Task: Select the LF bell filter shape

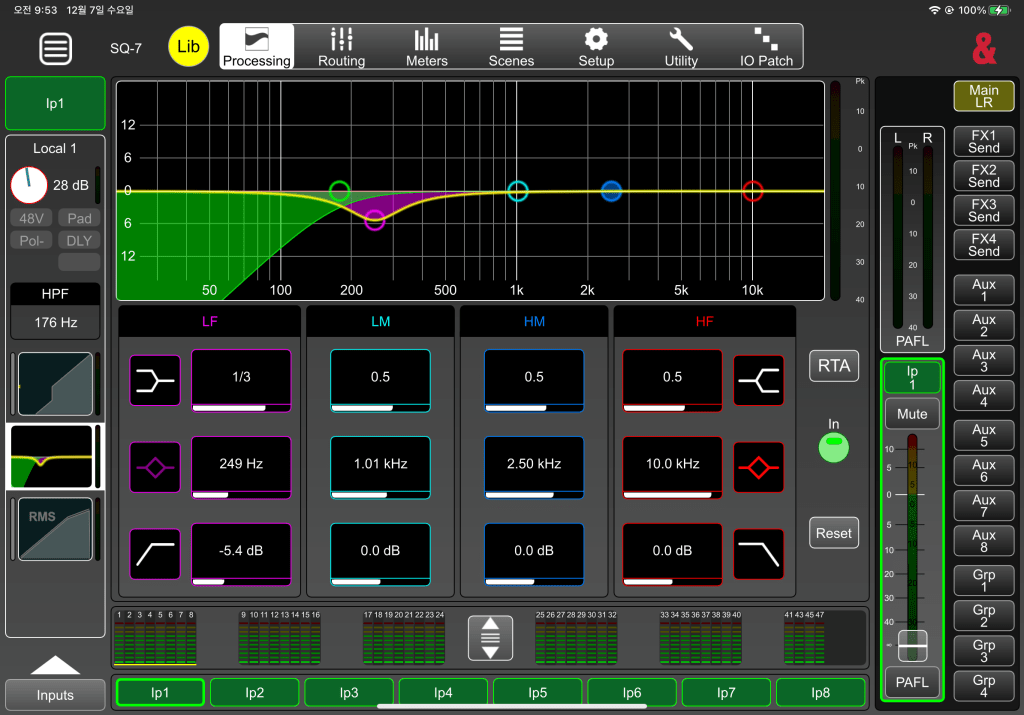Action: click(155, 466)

--

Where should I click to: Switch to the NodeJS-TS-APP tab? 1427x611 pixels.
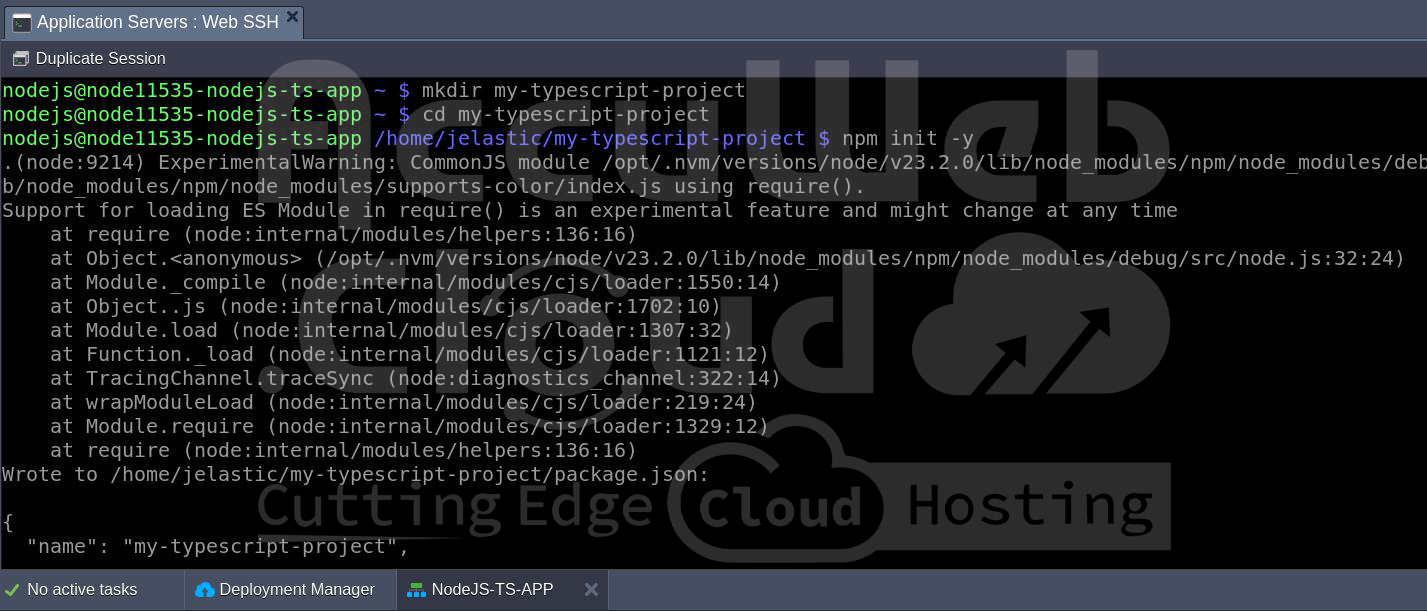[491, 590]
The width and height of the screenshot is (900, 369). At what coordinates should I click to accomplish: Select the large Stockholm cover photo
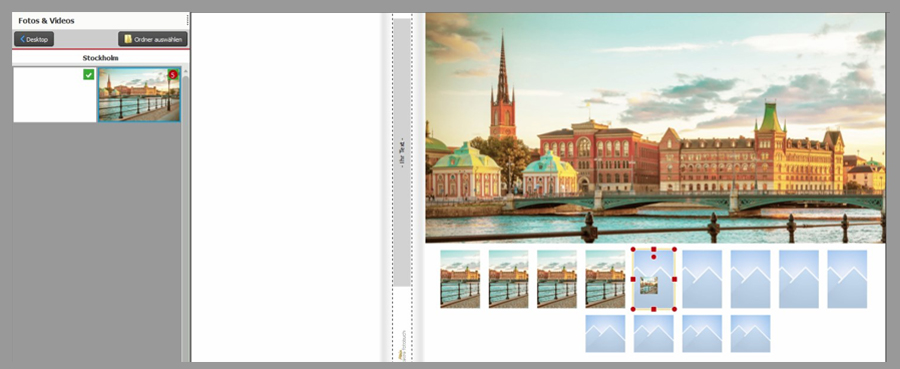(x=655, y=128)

* * *

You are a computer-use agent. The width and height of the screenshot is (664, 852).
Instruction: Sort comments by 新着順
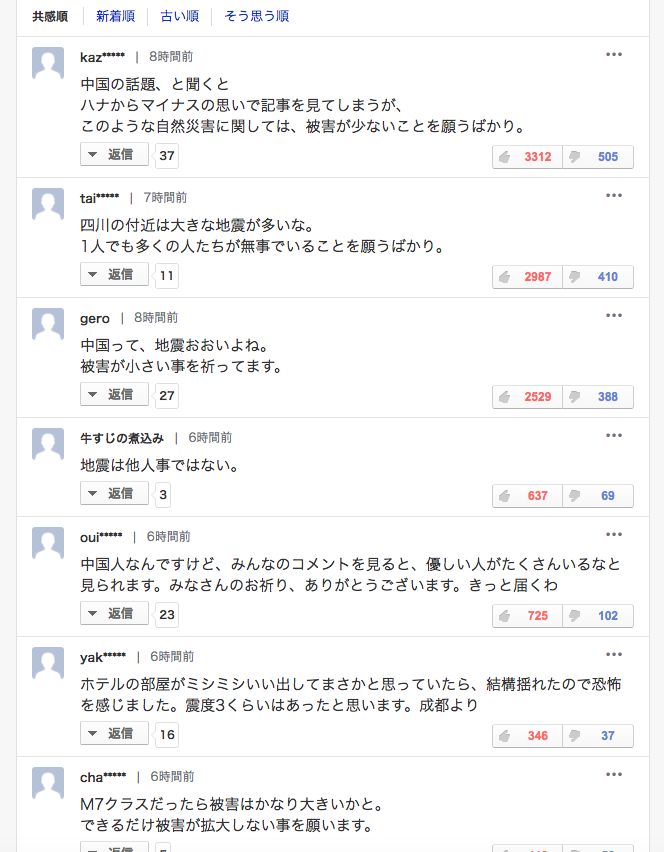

**YOUR ASSIGNMENT:** Only one stretch of the entries above is wanted: the lines from the one containing "You are a computer-use" through the one containing "Instruction: Sort comments by 新着順". Please reproduce it exactly.

**EXERCISE RESPONSE:**
You are a computer-use agent. The width and height of the screenshot is (664, 852).
Instruction: Sort comments by 新着順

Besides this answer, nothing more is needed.